WHAT TO DO » Could the listing below be returned exactly, with its pictures left out?

─── EXERCISE DATA ───

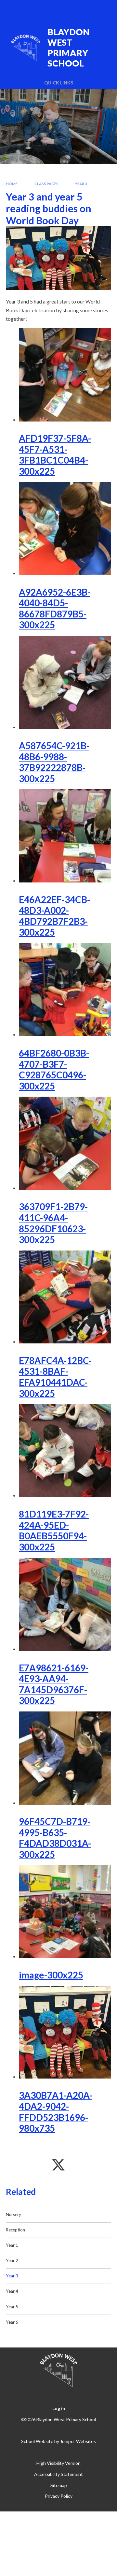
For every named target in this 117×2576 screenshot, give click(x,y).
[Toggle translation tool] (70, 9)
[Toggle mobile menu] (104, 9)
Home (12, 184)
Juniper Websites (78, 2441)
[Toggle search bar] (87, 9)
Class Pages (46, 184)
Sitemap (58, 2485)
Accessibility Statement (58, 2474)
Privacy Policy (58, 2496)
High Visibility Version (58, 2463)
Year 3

───

SOLUTION TO THE EXERCISE »
For every named target in this 117×2576 screenshot, give click(x,y).
[Toggle translation tool] (70, 9)
[Toggle mobile menu] (104, 9)
Home (12, 184)
Juniper Websites (78, 2441)
[Toggle search bar] (87, 9)
Class Pages (46, 184)
Sitemap (58, 2485)
Accessibility Statement (58, 2474)
Privacy Policy (58, 2496)
High Visibility Version (58, 2463)
Year 3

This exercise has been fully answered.